Document segment ::
+++++
Fans of Standard might know little about him, but what’s important from them is that the club’s board made a smart, justified (it was about time, right?) move by going for his signature. Marin is the brightest and most consistent young player in Liga 1, is younger and a lot cheaper than Anderlecht’s huge transfer from the same competition six month ago (Stanciu going at 23, with less re-selling potential for an absurd transfer fee) and will find in Belgium a competition that will challenge and help him develop.
Linked previously with clubs like Zenith, Roma or Fiorentina, Marin will find with Standard the much needed playing time at this age and in his first adventure abroad and I have a feeling that everyone involved in this deal can look back smiling to this very moment in a couple of years.
Having just lost Trebel (25), Standard nailed a central midfielder with a rather similar profile, who can add more going forward, but who needs to progress physically and mentally to reach similar levels in the defensive phase of the game, especially if Standard will continue to use a 4-4-2.
Ideally suited for a 4-3-3, Marin can adjust to a midfielder pairing in a 4-4-2 or in a 4-2-3-1 with a physically strong number 6 able to allow him the freedom to move forward and also protect the back four. Just to be clear, the Romanian international shows good work ethic and will play his part defensively, being quite a tireless runner and showing discipline in tracking back, pressing and cutting off passing and running channels in his own half, but he’s not the most aggressive tackler you’ll meet and in terms of vigour and ability to make successful challenges defensively 1v1, well, there’s some homework for Standard’s coaching staff right there…
If allowed to express himself, Marin will prove quite influential in developing attacks with his passing and movement range and you’re in for a surprise when you’ll see this guy take his chance on goal from long range… I won’t spoil it for you. Erm, ok, maybe just a little bit 🙂
To conclude, Standard gets a 20 years old with a lot of first team experience,who has made an impact in Romania’s senior national team and has every reason to add caps to his name with consistency, who is already on the radar of some big clubs and who was signed at a realistic price, which ensures quite a big margin for profit if Marin does impress.
+++++
(Extracted records)
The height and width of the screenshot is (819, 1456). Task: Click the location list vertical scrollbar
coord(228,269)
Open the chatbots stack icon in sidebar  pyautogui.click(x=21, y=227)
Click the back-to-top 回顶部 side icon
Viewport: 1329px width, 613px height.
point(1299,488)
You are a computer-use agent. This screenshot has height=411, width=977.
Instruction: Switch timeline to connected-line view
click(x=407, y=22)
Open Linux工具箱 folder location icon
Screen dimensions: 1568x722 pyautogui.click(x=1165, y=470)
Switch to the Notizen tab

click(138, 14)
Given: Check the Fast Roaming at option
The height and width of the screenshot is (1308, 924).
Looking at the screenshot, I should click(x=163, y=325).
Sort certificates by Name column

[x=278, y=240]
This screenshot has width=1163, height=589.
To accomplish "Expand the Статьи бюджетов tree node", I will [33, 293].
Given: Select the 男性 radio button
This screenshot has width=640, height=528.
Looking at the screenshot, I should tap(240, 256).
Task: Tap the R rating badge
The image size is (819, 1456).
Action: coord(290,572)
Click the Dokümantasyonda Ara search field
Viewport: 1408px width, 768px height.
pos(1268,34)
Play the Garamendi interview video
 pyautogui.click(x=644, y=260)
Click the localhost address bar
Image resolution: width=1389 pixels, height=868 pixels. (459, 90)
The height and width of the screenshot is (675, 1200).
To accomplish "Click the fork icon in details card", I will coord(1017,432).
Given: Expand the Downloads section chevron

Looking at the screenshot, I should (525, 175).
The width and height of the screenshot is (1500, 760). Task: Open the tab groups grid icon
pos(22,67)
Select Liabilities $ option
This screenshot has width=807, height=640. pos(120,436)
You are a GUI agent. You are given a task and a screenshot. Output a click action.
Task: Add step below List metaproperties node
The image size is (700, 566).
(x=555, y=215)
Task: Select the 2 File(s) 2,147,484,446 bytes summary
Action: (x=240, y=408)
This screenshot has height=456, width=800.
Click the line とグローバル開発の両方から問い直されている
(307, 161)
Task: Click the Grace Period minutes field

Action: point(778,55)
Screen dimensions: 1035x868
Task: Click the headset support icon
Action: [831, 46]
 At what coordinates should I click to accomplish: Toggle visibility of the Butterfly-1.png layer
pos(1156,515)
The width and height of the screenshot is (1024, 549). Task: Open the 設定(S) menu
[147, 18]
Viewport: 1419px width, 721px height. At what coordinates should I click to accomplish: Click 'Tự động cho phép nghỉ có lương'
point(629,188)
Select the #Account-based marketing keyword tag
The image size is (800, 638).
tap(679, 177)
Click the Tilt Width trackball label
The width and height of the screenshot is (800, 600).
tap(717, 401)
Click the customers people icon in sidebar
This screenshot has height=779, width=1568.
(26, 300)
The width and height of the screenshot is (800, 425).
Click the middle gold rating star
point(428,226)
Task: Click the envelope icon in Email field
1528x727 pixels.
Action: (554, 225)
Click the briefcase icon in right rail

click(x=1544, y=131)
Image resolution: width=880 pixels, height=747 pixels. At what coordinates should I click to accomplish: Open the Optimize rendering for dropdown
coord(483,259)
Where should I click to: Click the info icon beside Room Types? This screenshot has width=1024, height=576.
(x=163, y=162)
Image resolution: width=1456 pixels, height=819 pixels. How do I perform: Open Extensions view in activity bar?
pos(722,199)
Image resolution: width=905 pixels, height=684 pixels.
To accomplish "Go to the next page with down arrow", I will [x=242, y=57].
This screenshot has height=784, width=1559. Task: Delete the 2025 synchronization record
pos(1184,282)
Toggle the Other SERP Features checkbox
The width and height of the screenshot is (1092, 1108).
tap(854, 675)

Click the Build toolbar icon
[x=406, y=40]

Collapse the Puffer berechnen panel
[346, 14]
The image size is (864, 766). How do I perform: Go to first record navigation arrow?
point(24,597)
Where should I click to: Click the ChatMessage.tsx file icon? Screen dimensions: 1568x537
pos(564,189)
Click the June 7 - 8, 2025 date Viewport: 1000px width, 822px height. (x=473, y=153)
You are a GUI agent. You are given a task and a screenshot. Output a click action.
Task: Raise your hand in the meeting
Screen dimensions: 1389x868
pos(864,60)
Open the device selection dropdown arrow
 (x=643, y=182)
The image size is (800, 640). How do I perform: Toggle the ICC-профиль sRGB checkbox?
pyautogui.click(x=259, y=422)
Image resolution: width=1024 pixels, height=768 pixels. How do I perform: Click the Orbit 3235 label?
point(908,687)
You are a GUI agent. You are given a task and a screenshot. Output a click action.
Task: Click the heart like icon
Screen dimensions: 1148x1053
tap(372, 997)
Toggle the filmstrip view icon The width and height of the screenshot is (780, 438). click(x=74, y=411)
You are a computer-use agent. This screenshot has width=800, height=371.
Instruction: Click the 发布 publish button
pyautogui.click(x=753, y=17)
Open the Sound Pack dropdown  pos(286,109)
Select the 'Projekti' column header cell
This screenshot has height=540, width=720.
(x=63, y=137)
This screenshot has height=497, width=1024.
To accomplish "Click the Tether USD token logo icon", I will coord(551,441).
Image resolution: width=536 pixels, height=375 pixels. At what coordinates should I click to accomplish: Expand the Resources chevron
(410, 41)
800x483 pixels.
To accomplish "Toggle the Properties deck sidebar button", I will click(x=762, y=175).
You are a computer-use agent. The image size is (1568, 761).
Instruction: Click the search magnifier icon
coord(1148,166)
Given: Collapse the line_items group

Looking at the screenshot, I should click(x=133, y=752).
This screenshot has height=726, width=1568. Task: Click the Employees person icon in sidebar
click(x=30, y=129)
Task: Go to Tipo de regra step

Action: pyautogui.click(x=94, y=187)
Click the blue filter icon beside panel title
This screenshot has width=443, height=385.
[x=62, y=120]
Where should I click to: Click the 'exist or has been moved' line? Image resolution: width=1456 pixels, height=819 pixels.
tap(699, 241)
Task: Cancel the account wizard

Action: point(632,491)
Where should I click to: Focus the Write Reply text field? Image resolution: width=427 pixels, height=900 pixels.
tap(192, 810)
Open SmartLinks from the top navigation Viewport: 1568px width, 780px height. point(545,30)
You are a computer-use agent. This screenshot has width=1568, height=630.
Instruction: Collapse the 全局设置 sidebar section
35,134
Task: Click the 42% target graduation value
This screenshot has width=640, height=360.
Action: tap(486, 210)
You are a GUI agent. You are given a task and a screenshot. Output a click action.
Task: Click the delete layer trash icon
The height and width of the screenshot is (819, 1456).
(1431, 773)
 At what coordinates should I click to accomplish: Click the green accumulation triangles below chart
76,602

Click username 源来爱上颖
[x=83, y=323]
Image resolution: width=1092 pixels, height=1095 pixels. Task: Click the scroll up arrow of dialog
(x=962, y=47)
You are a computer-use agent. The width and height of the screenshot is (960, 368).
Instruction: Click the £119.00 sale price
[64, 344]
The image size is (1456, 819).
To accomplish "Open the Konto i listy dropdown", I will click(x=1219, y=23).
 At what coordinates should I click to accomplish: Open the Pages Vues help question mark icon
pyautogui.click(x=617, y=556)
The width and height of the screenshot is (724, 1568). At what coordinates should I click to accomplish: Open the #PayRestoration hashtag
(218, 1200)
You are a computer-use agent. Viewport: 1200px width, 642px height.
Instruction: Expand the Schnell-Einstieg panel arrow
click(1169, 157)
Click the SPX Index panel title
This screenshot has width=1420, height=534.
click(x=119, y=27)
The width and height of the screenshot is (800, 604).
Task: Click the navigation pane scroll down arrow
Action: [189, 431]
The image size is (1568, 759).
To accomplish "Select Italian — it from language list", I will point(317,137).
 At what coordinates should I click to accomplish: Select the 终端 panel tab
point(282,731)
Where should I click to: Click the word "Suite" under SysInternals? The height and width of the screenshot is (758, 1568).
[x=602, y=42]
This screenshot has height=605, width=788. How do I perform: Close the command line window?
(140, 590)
+++++
Exercise instructions ::
Name every club mentioned in the article on Marin's move to Standard. The rows have no connection to the article on Marin's move to Standard.

Reply ::
Standard, Anderlecht, Zenith, Roma, Fiorentina